BFM Business
International

Fed : les marchés déçus mais « c’est un mal pour un bien »

Le CAC 40 étale avant la Fed

Le CAC 40 étale avant la Fed - AFP

Le ton pas si accommodant que ça de la banque centrale américaine a secoué Wall Street et provoqué une flambée du dollar. Mais pour les analystes, l’analyse de la Fed est réaliste donc justifiée.

Sans surprise, la Fed a annoncé ce mercredi une hausse de ses taux directeurs a minima (25 points de base ce qui les ramène dans une fourchette comprise entre 2% et 2,25%) malgré la pression de Donald Trump qui exigeait une « baisse d’ampleur » et des marchés qui exigent toujours plus de taux bas.

On l’a dit, la banque fédérale n’avait pas de raisons conjoncturelles d’aller dans ce sens avec une économie américaine robuste, une vision d’ailleurs confirmée par la Fed . Outre la faiblesse de l’inflation, la Fed est plus dans une démarche assurantielle, à savoir plutôt prévenir que guérir, dans un contexte de guerres commerciales et de ralentissement mondial.

Et Jerome Powell l’a bien précisé dans son commentaire. « Une réduction de taux est un ajustement monétaire de milieu de cycle » a-t-il assuré. Et s'il a laissé entendre qu'une nouvelle baisse était possible, « la décision actuelle de réduire les taux est différente d'un début d'un long cycle de réduction » a-t-il assuré même si la Fed « continuera à surveiller les informations à venir et agira si nécessaire pour soutenir la croissance ».

Les marchés qui pariaient sur au moins deux baisses cette année et plusieurs autres en 2020 ont assez mal pris la nouvelle. Comme le fait que deux membres du comité de la Fed se soient prononcés contre cette baisse. Le Dow Jones, le S&P 500 et le Nasdaq ont perdu plus d’1%, et le dollar, qui aurait dû baisser, s’est au contraire apprécié de presque 1% contre l’euro.

Attentes déraisonnables

Le marché a donc bien lu le FOMC comme plus restrictif qu’attendu. « Si la réaction du marché est négative c’est probablement un mal pour un bien. Il est très probable que la Fed baisse ses taux de nouveau d’ici la fin de l’année et elle sera là pour soutenir l’économie et les marchés en cas d’accident. En revanche le positionnement du marché jusqu’avant le FOMC semblait déraisonnable avec 4 baisses attendues sur un an.
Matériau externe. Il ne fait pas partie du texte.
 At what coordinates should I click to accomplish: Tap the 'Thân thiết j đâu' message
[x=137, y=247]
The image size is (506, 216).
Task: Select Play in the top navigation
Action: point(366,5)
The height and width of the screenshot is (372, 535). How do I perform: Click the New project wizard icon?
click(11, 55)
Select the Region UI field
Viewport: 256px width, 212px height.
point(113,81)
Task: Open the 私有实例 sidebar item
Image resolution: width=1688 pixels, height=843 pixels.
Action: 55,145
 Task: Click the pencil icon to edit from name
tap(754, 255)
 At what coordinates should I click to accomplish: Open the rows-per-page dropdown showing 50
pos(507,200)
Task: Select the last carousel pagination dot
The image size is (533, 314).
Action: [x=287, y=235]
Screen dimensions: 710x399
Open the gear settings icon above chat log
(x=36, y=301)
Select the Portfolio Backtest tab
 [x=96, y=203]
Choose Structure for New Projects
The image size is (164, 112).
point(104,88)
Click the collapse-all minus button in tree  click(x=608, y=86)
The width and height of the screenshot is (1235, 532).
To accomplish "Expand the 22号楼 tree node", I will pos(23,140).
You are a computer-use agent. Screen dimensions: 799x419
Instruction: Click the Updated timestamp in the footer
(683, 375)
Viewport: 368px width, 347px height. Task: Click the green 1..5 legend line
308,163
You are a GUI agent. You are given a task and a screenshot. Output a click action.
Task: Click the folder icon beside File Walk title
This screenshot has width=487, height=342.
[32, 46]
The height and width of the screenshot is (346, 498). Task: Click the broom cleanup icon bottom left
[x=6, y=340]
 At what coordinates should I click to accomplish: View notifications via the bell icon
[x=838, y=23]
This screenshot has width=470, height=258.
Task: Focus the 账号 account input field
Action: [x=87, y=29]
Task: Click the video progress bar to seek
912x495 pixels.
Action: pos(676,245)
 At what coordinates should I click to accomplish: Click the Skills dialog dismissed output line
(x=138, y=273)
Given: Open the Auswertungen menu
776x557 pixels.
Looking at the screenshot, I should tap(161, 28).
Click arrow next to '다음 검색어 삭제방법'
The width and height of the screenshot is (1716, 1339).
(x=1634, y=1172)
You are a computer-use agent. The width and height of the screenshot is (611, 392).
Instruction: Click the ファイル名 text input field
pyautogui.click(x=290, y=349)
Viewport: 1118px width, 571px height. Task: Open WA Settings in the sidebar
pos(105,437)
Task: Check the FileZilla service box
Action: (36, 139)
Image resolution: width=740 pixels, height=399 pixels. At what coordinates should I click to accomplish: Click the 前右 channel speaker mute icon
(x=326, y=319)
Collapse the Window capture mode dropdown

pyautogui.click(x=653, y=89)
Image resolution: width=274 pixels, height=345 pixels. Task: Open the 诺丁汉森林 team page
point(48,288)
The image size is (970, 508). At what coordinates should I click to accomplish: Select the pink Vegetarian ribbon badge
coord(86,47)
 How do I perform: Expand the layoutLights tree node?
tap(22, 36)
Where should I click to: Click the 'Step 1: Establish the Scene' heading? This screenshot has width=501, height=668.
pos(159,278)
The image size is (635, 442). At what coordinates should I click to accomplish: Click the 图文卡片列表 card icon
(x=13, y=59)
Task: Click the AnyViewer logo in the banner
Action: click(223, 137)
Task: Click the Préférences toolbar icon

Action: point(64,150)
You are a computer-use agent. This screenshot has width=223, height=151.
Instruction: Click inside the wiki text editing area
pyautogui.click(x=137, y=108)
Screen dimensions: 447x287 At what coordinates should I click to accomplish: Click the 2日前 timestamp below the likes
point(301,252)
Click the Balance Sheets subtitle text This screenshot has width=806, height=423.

S’il ne faut jamais dire jamais avec une banque centrale, les conditions économiques actuelles ne justifient pas 4 baisses, et à ce titre les attentes du marché sont maintenant plus saines et plus conformes à la réalité », commente Stéphane Deo, stratégiste à la Banque Postale, Asset Management.

Reste que cette réaction est restée modérée et les indices européens sont dans le vert ce jeudi matin. « Je considère toujours les réactions épidermiques du marché avec du recul parce que sa première réaction est souvent la mauvaise », a dit Jeff Mortimer (BNY Mellon Wealth Management).

« Peut-être certains attendaient plus de la Fed (...) mais il il ne manque pas d'acheteurs pour récupérer tout ce qui a été vendu », poursuit-il.

« Il ne dit pas qu'il n'y aura pas de nouvelle baisse de taux directeurs, il dit simplement qu'il ne peut pas donner de calendrier précis, ce qui déplaît au marché, qui a horreur des incertitudes. Il faudra donc suivre les indicateurs et s'il n'y a pas de baisse en septembre, il pourrait y en avoir une en octobre ou en novembre », ajoute Marie-Laurence Biswang, directrice générale adjointe de
Gaspal Gestion.

Trump fulmine

« Powell nous a encore déçus comme d'habitude », s’est emporté Trump mercredi. « Ce que les marchés voulaient entendre de Jay Powell (...) était que c'était le début d'un long cycle agressif de baisses des taux pour pouvoir rivaliser avec la Chine et l'Europe (...) », a-t-il ajouté.

Pour autant baisse il y a, la première en 11 ans. Et pour la première fois, la politique monétaire américaine est parallèle à celle en vigueur en Europe. La Banque centrale européenne, qui a maintenu les taux à zéro, a ouvert la voie la semaine dernière à une série de remèdes anti-crise, allant d'une ou plusieurs baisses de ses taux à une possible reprise de ses rachats de dette.

Désormais, les données macro-économiques vont certainement redevenir le pivot des décisions futures de la Fed et les marchés sont prévenus. Soit les données restent solides ce qui confirmera le scénario d’une baisse isolée et non récurrente, soit elles se détériorent et la Fed pourra légitimement continuer à agir, avec une certaine marge de manoeuvre puisque aucun calendrier n'a pas été donné, comme elle l’a promis à deux reprises.